TASK DETAILS — Only one portion of the data is to be written out: from the line bearing "Collapse the src.sun.rmi.transport" through the line bearing "Task: Click the expand fullscreen arrows icon". Write it exactly as it appears.

MATERIAL SUPPLIED —

*** Block opens ***

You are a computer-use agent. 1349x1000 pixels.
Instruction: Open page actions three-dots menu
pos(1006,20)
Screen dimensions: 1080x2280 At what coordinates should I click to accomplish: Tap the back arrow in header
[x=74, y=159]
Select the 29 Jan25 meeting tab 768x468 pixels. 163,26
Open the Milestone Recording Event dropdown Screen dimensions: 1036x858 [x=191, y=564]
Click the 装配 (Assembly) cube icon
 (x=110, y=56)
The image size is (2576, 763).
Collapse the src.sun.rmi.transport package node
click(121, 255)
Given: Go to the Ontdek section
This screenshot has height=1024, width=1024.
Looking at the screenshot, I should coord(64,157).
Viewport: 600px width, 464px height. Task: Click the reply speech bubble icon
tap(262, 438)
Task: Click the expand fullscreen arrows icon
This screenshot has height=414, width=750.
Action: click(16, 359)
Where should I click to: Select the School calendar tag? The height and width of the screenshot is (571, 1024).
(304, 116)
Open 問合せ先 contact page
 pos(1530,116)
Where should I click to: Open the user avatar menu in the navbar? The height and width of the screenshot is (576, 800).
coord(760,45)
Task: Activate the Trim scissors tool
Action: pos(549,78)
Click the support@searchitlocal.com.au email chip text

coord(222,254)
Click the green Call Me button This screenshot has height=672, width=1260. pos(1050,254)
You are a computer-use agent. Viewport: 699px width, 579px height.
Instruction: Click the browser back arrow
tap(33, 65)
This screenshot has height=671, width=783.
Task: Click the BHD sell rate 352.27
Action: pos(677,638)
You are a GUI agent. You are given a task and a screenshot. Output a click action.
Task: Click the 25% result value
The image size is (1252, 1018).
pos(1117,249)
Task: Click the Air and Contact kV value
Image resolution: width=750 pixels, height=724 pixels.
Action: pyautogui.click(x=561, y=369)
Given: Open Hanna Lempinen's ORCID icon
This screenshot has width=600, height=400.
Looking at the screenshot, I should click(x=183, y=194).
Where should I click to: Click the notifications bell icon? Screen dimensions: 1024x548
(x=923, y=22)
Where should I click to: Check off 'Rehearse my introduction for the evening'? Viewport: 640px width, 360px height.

*** Block closes ***

YOUR RESPONSE —
Collapse the src.sun.rmi.transport package node
click(121, 255)
Given: Go to the Ontdek section
This screenshot has height=1024, width=1024.
Looking at the screenshot, I should coord(64,157).
Viewport: 600px width, 464px height. Task: Click the reply speech bubble icon
tap(262, 438)
Task: Click the expand fullscreen arrows icon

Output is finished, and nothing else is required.